RE: [CNN] Benefits and drawbacks to raising an only child.

Dusseault ("Lisa)
Mon, 10 Aug 1998 15:50:08 -0700


This is something I've thought a lot about as well.

To add to the issues already skirted, how about overprotective parents?
It's not just parents of one child who are overprotective, but also parents
who don't have enough other stuff to do who smother children, such as (but
not limited to) over-capable stay-at-home moms. I've seen this happen with
only children, but also with slightly larger families. The kid becomes tied
to the mother's apron strings, scared, less independent, less outgoing, more
"fragile" emotionally. Alternatively, with every whim granted and the child
catered to by the overprotecting parent, I've seen only children become
out-going but selfish, demanding. And it must be so hard for the only-child
to leave their parent's home when they go to university or to work (not only
because the child depends on the parents, but because the child realizes the
parents depend on the child). It must limit choices -- I know somebody
extremely intelligent who went to a university in her home town, who got a
job in her home-town, who still lives at home two years after graduation.
This person could have gotten into just about any university, gotten jobs in
many different places.

It must be frustrating for even the parent with self-control to let their
kids grow up without over-protective smothering.
- It's difficult to watch your small kid playing near a slightly dangerous
area, such as a 3-foot high drop onto pavement or hard earth, and not run up
and immediately "rescue" them before they fall over it. But kids learn from
knocks.
- It's hard not to cuddle and kiss and soothe a kid who gets a mild injury,
even though this behaviour doesn't help the kid gain independence. I've
seen toddlers get cues from their parents -- if the parent gives a sharp
intake of breath and furrows their brow upon seeing Junior scrape his/her
knee, then Junior will start crying. If the parent happens not to see,
Junior may just continue playing.
- As Junior grows up, parent may try to remain on a cuddle-kiss basis.
Typically boys reject this eventually. Without any younger kids to cuddle,
and without having already been through the have-a-kid-grow-up process, this
must be a difficult phase for the loving parent.
- It's hard to resist societal pressure to think "I should be doing more
with my kids". Experts recommend "quality time", which I gather is time in
which the parents are not only near the children but also actively involved
with the children. Parents get the impression that if they could only spend
every waking hour as quality time with their children, the children would
grow up perfect. But how does a kid ever learn to amuse themselves? (TV of
course makes this worse!)

All of these things are hard to do whether the parent has one kid or more --
it's just that with >1 kid, the parent can't soothe/chase/protect both at
once. That way, each kids gets their knocks.

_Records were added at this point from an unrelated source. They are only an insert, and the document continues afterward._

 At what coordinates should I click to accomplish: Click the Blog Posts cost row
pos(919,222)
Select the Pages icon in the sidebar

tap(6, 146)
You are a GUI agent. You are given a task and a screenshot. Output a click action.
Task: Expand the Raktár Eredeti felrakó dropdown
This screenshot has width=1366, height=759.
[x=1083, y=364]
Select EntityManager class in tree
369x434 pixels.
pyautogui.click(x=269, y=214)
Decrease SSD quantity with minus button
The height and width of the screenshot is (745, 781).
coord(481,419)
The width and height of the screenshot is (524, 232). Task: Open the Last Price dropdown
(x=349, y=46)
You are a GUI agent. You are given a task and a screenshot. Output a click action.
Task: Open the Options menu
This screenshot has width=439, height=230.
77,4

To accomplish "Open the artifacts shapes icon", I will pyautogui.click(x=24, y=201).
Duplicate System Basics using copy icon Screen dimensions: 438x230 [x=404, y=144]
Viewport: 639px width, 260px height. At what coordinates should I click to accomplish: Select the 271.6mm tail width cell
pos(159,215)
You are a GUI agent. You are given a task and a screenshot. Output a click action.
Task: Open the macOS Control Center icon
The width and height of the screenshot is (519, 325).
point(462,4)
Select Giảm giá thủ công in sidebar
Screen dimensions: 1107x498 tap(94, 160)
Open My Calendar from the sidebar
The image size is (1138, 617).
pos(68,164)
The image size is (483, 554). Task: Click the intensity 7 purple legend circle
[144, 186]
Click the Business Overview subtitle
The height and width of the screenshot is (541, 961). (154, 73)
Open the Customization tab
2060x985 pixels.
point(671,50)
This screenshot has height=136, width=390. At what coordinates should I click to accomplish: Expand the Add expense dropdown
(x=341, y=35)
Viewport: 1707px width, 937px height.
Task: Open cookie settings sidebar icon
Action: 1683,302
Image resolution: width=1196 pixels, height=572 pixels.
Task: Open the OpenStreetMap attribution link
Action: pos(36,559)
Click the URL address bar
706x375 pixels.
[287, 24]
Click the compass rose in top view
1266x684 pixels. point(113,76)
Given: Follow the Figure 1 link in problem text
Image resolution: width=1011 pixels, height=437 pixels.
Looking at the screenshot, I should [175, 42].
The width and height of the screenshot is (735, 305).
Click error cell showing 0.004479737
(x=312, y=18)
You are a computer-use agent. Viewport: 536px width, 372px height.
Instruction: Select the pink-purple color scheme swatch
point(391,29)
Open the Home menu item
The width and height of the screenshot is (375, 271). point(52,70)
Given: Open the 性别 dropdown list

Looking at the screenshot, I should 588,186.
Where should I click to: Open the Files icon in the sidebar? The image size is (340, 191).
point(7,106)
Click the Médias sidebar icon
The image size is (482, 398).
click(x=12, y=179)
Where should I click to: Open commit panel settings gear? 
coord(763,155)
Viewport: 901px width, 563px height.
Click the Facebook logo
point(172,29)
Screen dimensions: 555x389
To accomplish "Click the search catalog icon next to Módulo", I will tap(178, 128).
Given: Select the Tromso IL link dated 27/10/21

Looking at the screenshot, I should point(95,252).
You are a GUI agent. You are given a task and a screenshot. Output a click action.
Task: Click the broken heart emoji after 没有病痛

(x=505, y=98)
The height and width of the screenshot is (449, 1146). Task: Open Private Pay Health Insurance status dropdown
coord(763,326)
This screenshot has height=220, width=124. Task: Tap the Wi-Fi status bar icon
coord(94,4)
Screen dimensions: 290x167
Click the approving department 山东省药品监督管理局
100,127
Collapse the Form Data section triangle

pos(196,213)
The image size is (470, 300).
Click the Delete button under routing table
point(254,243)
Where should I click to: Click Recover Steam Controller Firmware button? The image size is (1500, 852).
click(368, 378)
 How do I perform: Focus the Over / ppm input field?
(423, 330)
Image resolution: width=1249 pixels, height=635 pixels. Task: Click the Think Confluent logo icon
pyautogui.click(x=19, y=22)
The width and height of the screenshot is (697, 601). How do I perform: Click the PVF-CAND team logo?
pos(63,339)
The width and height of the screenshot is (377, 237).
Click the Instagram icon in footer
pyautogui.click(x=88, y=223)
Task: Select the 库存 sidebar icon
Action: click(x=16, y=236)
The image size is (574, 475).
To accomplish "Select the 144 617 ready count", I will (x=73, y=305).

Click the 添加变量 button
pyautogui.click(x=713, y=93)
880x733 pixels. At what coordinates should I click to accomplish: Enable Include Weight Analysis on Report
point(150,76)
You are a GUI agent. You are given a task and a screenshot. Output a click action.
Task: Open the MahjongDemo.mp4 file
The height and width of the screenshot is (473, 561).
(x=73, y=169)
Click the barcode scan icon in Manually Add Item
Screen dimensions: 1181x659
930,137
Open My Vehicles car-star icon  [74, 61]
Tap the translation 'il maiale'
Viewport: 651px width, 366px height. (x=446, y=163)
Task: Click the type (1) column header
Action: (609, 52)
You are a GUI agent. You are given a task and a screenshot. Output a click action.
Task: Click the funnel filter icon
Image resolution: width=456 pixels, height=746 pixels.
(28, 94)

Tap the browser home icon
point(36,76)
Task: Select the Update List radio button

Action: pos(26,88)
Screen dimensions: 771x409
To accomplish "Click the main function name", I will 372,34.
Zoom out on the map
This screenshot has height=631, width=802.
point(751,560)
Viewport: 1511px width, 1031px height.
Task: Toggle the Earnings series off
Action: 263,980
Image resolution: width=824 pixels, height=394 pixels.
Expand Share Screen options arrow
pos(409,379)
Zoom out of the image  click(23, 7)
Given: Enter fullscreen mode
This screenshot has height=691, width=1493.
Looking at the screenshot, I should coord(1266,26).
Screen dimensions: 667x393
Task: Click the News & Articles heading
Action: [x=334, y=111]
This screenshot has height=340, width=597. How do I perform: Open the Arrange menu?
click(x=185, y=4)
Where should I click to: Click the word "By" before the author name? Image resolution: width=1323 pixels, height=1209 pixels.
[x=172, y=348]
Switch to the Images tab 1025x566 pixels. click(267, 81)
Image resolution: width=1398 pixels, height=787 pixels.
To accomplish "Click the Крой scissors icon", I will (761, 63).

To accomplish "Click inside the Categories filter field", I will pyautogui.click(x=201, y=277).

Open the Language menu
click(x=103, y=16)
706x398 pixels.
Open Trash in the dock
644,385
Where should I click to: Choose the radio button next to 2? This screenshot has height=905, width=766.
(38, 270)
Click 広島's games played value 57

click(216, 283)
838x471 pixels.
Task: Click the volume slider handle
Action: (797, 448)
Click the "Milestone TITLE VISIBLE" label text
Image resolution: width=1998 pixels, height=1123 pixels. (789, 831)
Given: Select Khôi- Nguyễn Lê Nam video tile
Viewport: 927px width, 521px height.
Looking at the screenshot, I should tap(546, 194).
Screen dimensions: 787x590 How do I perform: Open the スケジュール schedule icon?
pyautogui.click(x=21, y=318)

One solution is to have enough kids that parents can achieve a balance
between enough care and too much care, while still satisfying those
"parenting" urges. One may be enough.
Another solution is simply to have a life, to continue or resume hobbies,
social activities, work or volunteering.

Of course there are extremes in both directions, and its important to spend
time with kids.

Of course, I don't really know anything about the parent's side of this
because I don't have kids. I'm just trying to plan carefully for when I do
have kids. Anybody with kids & experience want to speak to these ideas?

I grew eldest in a family of four, and loved this. Sometimes I felt
smothered, sometimes I needed more attention -- but there was a balance
between the two. I also had the advantage of learning how to care for my
younger siblings, to be responsible. Logistically, my mom couldn't just let
us do whatever we wanted every day -- we had to learn to negotiate, to come
to consensus (would we go to the park or the swimming pool?), to argue. We
had to learn to do chores, especially cleaning up after ourselves, because
cleaning up after all the mess of four kids is an insane task. I became
independent and left home at age 18, knowing my mom still had plenty on her
hands with the younger siblings. Now they've left too, following my
example, and my parents are free to move across country this fall.